▶ DATASET RECORDS:
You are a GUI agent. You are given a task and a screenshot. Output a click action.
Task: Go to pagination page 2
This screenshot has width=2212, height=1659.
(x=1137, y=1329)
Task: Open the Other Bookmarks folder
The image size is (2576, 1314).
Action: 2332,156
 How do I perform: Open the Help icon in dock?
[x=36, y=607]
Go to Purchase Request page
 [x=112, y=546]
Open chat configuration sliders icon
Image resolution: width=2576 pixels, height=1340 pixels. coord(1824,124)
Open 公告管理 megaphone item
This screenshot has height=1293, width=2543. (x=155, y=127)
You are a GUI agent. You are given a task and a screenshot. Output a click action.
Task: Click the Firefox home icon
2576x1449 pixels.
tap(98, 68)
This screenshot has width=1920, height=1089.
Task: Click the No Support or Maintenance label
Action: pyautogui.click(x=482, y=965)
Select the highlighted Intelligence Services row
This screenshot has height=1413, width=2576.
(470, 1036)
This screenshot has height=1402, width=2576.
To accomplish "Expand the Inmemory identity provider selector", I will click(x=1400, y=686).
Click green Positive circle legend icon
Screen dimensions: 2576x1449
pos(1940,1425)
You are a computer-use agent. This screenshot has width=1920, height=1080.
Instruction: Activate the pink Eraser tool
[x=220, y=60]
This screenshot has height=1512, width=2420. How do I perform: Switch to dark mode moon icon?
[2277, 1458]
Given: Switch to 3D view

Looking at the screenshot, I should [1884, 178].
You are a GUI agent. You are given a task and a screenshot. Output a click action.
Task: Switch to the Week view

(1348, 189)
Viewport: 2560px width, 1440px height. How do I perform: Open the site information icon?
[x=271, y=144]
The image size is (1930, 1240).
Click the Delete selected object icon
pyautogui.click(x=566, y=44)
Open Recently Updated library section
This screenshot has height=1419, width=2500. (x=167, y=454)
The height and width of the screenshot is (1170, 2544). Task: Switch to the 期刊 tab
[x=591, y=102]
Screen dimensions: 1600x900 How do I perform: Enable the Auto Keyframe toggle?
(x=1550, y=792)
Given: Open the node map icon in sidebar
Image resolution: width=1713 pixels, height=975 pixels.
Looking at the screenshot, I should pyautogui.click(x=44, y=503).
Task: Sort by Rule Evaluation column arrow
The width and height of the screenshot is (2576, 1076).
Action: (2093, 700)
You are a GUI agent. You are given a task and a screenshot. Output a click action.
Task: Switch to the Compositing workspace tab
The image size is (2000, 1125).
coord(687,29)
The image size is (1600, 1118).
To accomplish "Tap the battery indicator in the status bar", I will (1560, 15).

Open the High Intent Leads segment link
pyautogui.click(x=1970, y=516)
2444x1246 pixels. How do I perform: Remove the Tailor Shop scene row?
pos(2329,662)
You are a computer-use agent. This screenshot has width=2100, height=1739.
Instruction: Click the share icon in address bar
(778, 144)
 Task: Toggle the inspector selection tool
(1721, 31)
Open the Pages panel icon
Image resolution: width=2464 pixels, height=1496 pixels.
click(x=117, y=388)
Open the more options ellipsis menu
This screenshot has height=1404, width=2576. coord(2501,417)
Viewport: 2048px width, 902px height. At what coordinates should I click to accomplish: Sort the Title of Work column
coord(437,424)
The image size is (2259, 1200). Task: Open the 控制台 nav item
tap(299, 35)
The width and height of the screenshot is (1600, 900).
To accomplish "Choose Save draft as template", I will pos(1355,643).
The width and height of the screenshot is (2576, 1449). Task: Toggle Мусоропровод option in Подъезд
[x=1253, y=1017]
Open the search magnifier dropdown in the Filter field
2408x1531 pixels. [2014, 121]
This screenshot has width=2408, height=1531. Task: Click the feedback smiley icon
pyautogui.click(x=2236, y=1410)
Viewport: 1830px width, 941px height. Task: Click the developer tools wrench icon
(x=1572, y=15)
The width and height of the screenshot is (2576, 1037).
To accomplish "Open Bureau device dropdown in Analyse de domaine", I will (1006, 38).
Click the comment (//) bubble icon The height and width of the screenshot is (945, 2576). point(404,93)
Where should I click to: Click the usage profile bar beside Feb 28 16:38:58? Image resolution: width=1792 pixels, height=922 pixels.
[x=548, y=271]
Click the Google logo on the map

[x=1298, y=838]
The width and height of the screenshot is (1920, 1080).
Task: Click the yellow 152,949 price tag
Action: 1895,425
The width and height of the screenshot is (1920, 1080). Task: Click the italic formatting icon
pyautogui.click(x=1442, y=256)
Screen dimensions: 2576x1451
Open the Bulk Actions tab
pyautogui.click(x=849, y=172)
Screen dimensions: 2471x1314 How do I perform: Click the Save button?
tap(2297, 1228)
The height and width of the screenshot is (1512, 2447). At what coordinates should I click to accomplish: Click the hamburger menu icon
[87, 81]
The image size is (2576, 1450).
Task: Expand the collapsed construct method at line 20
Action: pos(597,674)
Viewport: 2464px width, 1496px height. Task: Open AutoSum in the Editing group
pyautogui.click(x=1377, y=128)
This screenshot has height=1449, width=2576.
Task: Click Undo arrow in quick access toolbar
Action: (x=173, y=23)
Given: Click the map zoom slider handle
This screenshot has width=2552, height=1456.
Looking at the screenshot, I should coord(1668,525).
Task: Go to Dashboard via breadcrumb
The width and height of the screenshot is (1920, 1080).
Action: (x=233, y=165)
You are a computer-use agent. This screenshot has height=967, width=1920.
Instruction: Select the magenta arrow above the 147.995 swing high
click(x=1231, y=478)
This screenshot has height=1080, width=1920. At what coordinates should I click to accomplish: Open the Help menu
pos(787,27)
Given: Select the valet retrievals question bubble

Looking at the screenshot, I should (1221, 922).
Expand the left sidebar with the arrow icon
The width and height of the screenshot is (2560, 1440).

▶ WHAT YOU HAVE TO DO:
Write out the material once more so that every line matches exactly.

▶ RESULT FOR THIS EXERCISE:
You are a GUI agent. You are given a task and a screenshot. Output a click action.
Task: Go to pagination page 2
This screenshot has width=2212, height=1659.
(x=1137, y=1329)
Task: Open the Other Bookmarks folder
The image size is (2576, 1314).
Action: 2332,156
 How do I perform: Open the Help icon in dock?
[x=36, y=607]
Go to Purchase Request page
 [x=112, y=546]
Open chat configuration sliders icon
Image resolution: width=2576 pixels, height=1340 pixels. coord(1824,124)
Open 公告管理 megaphone item
This screenshot has height=1293, width=2543. (x=155, y=127)
You are a GUI agent. You are given a task and a screenshot. Output a click action.
Task: Click the Firefox home icon
2576x1449 pixels.
tap(98, 68)
This screenshot has width=1920, height=1089.
Task: Click the No Support or Maintenance label
Action: pyautogui.click(x=482, y=965)
Select the highlighted Intelligence Services row
This screenshot has height=1413, width=2576.
(470, 1036)
This screenshot has height=1402, width=2576.
To accomplish "Expand the Inmemory identity provider selector", I will click(x=1400, y=686).
Click green Positive circle legend icon
Screen dimensions: 2576x1449
pos(1940,1425)
You are a computer-use agent. This screenshot has width=1920, height=1080.
Instruction: Activate the pink Eraser tool
[x=220, y=60]
This screenshot has height=1512, width=2420. How do I perform: Switch to dark mode moon icon?
[2277, 1458]
Given: Switch to 3D view

Looking at the screenshot, I should [1884, 178].
You are a GUI agent. You are given a task and a screenshot. Output a click action.
Task: Switch to the Week view

(1348, 189)
Viewport: 2560px width, 1440px height. How do I perform: Open the site information icon?
[x=271, y=144]
The image size is (1930, 1240).
Click the Delete selected object icon
pyautogui.click(x=566, y=44)
Open Recently Updated library section
This screenshot has height=1419, width=2500. (x=167, y=454)
The height and width of the screenshot is (1170, 2544). Task: Switch to the 期刊 tab
[x=591, y=102]
Screen dimensions: 1600x900 How do I perform: Enable the Auto Keyframe toggle?
(x=1550, y=792)
Given: Open the node map icon in sidebar
Image resolution: width=1713 pixels, height=975 pixels.
Looking at the screenshot, I should pyautogui.click(x=44, y=503).
Task: Sort by Rule Evaluation column arrow
The width and height of the screenshot is (2576, 1076).
Action: (2093, 700)
You are a GUI agent. You are given a task and a screenshot. Output a click action.
Task: Switch to the Compositing workspace tab
The image size is (2000, 1125).
coord(687,29)
The image size is (1600, 1118).
To accomplish "Tap the battery indicator in the status bar", I will (1560, 15).

Open the High Intent Leads segment link
pyautogui.click(x=1970, y=516)
2444x1246 pixels. How do I perform: Remove the Tailor Shop scene row?
pos(2329,662)
You are a computer-use agent. This screenshot has width=2100, height=1739.
Instruction: Click the share icon in address bar
(778, 144)
 Task: Toggle the inspector selection tool
(1721, 31)
Open the Pages panel icon
Image resolution: width=2464 pixels, height=1496 pixels.
click(x=117, y=388)
Open the more options ellipsis menu
This screenshot has height=1404, width=2576. coord(2501,417)
Viewport: 2048px width, 902px height. At what coordinates should I click to accomplish: Sort the Title of Work column
coord(437,424)
The image size is (2259, 1200). Task: Open the 控制台 nav item
tap(299, 35)
The width and height of the screenshot is (1600, 900).
To accomplish "Choose Save draft as template", I will pos(1355,643).
The width and height of the screenshot is (2576, 1449). Task: Toggle Мусоропровод option in Подъезд
[x=1253, y=1017]
Open the search magnifier dropdown in the Filter field
2408x1531 pixels. [2014, 121]
This screenshot has width=2408, height=1531. Task: Click the feedback smiley icon
pyautogui.click(x=2236, y=1410)
Viewport: 1830px width, 941px height. Task: Click the developer tools wrench icon
(x=1572, y=15)
The width and height of the screenshot is (2576, 1037).
To accomplish "Open Bureau device dropdown in Analyse de domaine", I will (1006, 38).
Click the comment (//) bubble icon The height and width of the screenshot is (945, 2576). point(404,93)
Where should I click to: Click the usage profile bar beside Feb 28 16:38:58? Image resolution: width=1792 pixels, height=922 pixels.
[x=548, y=271]
Click the Google logo on the map

[x=1298, y=838]
The width and height of the screenshot is (1920, 1080).
Task: Click the yellow 152,949 price tag
Action: 1895,425
The width and height of the screenshot is (1920, 1080). Task: Click the italic formatting icon
pyautogui.click(x=1442, y=256)
Screen dimensions: 2576x1451
Open the Bulk Actions tab
pyautogui.click(x=849, y=172)
Screen dimensions: 2471x1314 How do I perform: Click the Save button?
tap(2297, 1228)
The height and width of the screenshot is (1512, 2447). At what coordinates should I click to accomplish: Click the hamburger menu icon
[87, 81]
The image size is (2576, 1450).
Task: Expand the collapsed construct method at line 20
Action: pos(597,674)
Viewport: 2464px width, 1496px height. Task: Open AutoSum in the Editing group
pyautogui.click(x=1377, y=128)
This screenshot has height=1449, width=2576.
Task: Click Undo arrow in quick access toolbar
Action: (x=173, y=23)
Given: Click the map zoom slider handle
This screenshot has width=2552, height=1456.
Looking at the screenshot, I should coord(1668,525).
Task: Go to Dashboard via breadcrumb
The width and height of the screenshot is (1920, 1080).
Action: (x=233, y=165)
You are a computer-use agent. This screenshot has height=967, width=1920.
Instruction: Select the magenta arrow above the 147.995 swing high
click(x=1231, y=478)
This screenshot has height=1080, width=1920. At what coordinates should I click to accomplish: Open the Help menu
pos(787,27)
Given: Select the valet retrievals question bubble

Looking at the screenshot, I should (1221, 922).
Expand the left sidebar with the arrow icon
The width and height of the screenshot is (2560, 1440).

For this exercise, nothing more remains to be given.